Does “option max_marches” needed for count(*) or sum(…) for a large number of rows?

Thank you

Hi,

Does “option max_marches” needed for count(*) or sum(…) for a large number of rows?

Thank you

max_matches, is the equivalent to the *rows* in the resultset. ie the total_found. Not the number of rows within each group.

In effect it can only keep track of ‘max_matches’ number of counts/sums etc. it that many rows.

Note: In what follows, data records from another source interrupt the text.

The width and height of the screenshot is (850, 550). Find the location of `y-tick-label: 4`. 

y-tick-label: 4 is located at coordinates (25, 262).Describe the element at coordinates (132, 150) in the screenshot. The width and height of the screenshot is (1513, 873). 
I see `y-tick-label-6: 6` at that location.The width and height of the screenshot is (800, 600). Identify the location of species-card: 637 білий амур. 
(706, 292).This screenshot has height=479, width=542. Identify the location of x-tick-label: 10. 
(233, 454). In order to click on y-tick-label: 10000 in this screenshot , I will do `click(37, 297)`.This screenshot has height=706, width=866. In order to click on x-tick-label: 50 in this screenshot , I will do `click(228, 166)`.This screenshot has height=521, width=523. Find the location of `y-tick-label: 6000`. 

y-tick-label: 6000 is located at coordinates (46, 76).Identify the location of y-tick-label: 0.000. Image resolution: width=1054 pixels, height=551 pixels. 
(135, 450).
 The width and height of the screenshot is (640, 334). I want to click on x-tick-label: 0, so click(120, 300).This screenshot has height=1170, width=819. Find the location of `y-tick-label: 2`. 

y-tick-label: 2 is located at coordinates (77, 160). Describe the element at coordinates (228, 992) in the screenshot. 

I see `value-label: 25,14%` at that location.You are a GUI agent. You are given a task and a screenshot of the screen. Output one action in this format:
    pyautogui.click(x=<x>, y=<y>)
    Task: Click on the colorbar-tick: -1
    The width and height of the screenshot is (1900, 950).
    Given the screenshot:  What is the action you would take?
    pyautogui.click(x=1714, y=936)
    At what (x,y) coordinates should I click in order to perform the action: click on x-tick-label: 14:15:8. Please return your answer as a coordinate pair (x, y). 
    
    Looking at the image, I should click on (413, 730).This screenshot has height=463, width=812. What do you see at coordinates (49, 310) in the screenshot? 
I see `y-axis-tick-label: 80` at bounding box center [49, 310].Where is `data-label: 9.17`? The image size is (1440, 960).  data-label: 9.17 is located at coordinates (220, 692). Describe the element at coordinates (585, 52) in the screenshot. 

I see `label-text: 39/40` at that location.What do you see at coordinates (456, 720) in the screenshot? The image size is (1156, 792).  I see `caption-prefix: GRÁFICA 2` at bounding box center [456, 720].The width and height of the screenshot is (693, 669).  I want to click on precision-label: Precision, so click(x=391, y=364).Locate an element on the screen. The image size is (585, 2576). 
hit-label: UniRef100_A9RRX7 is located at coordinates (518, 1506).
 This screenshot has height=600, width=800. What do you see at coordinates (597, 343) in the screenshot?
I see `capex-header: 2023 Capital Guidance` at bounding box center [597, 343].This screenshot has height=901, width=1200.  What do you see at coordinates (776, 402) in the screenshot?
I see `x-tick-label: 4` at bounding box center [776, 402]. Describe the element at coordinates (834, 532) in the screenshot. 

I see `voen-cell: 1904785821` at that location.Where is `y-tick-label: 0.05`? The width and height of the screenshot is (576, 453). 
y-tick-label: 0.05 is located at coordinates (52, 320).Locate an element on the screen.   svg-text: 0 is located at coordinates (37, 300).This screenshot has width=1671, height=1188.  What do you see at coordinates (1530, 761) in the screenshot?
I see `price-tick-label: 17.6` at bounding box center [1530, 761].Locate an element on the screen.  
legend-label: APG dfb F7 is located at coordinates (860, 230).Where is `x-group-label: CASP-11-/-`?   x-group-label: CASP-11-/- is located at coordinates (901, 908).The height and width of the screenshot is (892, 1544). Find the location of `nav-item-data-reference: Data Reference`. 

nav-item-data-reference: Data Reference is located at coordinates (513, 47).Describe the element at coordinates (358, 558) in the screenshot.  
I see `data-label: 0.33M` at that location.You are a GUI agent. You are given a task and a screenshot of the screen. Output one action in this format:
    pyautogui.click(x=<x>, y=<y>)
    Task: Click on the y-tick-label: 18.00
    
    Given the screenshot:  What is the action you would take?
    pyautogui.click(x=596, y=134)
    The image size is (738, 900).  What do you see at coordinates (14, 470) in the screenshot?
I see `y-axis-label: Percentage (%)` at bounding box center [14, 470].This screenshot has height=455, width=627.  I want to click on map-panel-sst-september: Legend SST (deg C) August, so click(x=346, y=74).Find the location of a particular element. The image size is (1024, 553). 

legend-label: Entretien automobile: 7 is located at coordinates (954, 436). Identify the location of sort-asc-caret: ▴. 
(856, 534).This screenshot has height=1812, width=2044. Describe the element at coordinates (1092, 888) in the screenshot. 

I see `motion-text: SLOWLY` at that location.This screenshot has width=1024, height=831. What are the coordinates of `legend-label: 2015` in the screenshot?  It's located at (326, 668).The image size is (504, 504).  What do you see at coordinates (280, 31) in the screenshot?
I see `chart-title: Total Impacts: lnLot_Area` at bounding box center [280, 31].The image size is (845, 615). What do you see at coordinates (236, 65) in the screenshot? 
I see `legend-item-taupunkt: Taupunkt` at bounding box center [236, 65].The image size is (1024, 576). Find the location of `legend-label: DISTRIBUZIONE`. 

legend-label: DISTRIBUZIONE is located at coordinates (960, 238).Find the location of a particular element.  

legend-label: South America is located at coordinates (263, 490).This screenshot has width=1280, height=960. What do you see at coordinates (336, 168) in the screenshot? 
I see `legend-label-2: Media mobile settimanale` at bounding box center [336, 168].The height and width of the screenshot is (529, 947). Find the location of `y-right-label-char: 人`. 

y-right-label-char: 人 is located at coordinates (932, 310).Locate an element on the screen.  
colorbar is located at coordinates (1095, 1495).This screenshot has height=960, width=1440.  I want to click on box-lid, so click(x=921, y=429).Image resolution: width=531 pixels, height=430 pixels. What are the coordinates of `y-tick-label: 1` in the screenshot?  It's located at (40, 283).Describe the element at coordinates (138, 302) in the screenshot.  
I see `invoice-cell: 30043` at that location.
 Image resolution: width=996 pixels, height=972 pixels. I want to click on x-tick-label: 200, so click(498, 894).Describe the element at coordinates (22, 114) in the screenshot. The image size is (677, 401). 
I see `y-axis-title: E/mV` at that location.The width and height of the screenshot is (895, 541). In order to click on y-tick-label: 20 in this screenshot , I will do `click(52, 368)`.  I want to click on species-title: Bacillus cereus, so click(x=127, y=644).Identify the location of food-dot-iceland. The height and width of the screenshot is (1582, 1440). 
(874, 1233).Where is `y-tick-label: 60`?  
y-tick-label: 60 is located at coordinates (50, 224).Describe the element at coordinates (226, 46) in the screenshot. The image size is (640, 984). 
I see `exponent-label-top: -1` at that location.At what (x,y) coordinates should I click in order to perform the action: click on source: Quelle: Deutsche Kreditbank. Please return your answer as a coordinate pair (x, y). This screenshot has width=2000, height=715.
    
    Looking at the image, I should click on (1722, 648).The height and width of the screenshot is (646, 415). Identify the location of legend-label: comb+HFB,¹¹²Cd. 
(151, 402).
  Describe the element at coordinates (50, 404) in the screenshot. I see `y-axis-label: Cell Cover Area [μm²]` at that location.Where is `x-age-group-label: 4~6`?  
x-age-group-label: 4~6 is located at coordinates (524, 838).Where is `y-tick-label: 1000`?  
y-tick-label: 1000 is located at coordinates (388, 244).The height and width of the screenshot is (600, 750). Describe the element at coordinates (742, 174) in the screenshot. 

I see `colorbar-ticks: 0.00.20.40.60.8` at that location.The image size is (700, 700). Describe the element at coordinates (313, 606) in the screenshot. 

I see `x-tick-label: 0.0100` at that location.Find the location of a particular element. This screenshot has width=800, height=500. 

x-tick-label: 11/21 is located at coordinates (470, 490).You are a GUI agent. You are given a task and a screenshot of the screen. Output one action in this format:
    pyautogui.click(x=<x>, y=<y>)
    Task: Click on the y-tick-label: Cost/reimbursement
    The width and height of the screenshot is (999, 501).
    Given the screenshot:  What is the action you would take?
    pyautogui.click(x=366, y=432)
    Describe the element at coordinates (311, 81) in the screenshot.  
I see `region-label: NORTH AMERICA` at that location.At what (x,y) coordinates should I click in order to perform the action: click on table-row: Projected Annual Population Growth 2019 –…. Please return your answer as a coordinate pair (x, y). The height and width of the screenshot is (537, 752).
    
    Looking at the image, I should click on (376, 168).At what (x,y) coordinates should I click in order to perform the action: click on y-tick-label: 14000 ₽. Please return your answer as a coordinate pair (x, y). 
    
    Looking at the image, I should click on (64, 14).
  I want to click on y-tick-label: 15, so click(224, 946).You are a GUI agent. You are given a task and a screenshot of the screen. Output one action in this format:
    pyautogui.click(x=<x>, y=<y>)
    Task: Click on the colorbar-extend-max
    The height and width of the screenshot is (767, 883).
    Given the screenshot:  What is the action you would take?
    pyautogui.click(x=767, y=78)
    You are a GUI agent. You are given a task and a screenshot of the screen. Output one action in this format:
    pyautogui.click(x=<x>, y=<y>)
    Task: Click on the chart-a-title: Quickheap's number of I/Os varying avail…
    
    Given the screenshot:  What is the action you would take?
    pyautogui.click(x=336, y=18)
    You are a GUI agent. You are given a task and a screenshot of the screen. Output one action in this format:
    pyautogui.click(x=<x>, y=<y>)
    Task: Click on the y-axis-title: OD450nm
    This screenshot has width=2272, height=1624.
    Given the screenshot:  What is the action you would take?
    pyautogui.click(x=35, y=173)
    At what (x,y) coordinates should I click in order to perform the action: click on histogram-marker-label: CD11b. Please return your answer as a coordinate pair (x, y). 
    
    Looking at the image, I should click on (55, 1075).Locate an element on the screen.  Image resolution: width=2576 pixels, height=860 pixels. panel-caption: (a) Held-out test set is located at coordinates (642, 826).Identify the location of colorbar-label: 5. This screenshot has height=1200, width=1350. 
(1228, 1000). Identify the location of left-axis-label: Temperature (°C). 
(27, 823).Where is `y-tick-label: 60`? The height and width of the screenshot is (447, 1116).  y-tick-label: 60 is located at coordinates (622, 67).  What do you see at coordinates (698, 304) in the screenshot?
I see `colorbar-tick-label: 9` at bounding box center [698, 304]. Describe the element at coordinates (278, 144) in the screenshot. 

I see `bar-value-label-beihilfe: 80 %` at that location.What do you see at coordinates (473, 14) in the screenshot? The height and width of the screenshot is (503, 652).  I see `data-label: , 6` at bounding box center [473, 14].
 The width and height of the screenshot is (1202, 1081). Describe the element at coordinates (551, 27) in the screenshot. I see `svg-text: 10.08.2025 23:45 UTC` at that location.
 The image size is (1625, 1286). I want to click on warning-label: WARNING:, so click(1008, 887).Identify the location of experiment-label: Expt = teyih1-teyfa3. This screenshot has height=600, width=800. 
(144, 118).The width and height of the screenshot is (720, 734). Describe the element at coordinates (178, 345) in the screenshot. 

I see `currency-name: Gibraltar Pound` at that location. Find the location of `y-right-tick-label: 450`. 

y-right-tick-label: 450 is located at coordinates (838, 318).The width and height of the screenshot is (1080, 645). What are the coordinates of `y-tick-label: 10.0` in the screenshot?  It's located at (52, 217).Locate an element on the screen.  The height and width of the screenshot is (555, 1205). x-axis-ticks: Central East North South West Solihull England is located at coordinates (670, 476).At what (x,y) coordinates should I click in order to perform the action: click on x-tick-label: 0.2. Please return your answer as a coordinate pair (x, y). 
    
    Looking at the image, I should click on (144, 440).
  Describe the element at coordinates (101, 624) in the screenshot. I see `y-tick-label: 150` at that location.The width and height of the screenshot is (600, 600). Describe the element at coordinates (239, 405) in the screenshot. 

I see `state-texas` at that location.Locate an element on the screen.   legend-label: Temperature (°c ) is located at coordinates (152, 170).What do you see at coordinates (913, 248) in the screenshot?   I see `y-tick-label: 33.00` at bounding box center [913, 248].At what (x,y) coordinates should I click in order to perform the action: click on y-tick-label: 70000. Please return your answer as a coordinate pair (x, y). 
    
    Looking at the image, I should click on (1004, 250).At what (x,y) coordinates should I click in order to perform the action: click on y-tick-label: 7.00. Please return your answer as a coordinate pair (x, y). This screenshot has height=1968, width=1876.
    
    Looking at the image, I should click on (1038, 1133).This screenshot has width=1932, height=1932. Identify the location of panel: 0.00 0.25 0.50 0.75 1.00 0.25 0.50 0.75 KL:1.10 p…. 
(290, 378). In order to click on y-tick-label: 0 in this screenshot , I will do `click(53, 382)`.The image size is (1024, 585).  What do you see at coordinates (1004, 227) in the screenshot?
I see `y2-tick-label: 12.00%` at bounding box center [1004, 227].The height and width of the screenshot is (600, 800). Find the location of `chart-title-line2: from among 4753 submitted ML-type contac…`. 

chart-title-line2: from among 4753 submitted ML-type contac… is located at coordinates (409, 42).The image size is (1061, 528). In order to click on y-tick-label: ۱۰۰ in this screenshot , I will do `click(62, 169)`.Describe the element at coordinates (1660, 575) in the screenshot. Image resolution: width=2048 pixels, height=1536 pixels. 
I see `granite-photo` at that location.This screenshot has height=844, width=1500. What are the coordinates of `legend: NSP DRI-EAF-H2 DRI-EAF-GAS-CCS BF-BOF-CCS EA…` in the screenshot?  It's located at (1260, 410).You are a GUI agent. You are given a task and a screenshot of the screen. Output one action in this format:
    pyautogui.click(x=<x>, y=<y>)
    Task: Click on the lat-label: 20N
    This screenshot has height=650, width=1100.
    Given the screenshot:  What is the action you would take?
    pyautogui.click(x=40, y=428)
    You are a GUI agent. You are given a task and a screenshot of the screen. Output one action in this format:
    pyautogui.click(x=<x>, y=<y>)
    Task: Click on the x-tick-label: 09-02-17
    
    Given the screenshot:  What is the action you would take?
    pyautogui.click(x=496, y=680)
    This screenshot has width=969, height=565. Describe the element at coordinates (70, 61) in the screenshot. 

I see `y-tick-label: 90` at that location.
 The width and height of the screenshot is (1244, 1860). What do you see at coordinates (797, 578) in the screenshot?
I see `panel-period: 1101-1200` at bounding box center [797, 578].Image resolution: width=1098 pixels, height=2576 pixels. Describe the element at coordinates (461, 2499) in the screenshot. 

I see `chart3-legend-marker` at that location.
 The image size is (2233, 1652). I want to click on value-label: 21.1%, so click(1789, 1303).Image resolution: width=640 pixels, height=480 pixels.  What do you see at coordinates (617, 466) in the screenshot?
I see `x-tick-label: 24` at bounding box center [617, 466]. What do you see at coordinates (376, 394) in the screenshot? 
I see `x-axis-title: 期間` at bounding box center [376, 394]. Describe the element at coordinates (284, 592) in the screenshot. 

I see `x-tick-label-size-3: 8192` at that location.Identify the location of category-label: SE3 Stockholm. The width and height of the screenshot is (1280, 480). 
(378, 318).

So if the search result has lens than max_matches rows(ie groups) then the sum/count will be accurate

**If the number of rows (ie ‘total_found’) is above max_matches, then the counts/sums are NOT guaranteed to be accurate** (they may be, but possibly not!)

So a query

`SELECT category,COUNT(*) as count,SUM(points) as points FROM index GROUP BY category`

should be accurate if the **number of categories** is below max_matches (default 1000). *Regardless* of the number of documents **in** each category.

BUt if there are more than 1000 categories, then the numbers **might** be under-counted.

Thank you for you explanation, but what about with a simple query like this:

`SELECT COUNT(*) as count FROM index`

or `SELECT SUM(points) as count FROM index`

Well as there would only be 1 row in the **result**, and 1 is (much) less then 1000, it will be entirely accurate.

total_found will always be 1 on that type of query. Regardless of the number documents.

Thank you for the explanation.

Hello everyone. Looks clear for me in case of simple aggregation or with grouping. But I’m in two minds when it comes to query with filtering. Does it work in the same manner? e.g.

Is it aimed at keeping all rows in memory just before filtering OR in resulting set ( it doesn’t matter how many rows before filtering and grouping+aggregation)?

Assuming we have next data

day1 app1 some_revenue

day1 app2 some_revenue

…

dayN appM some_revenue

I have gotten inaccurate results doing some aggregations and limiting them.

For instance

select sum(revenue) from index where timestamp between start and end group by app_id order by sum(revenue) desc limit 25;

Resulting set count is 25 due to limit , but should I cover all possible distinct app ids in MAX_MATCHES number?

The unique number of apps could be too large, what advice will you give me?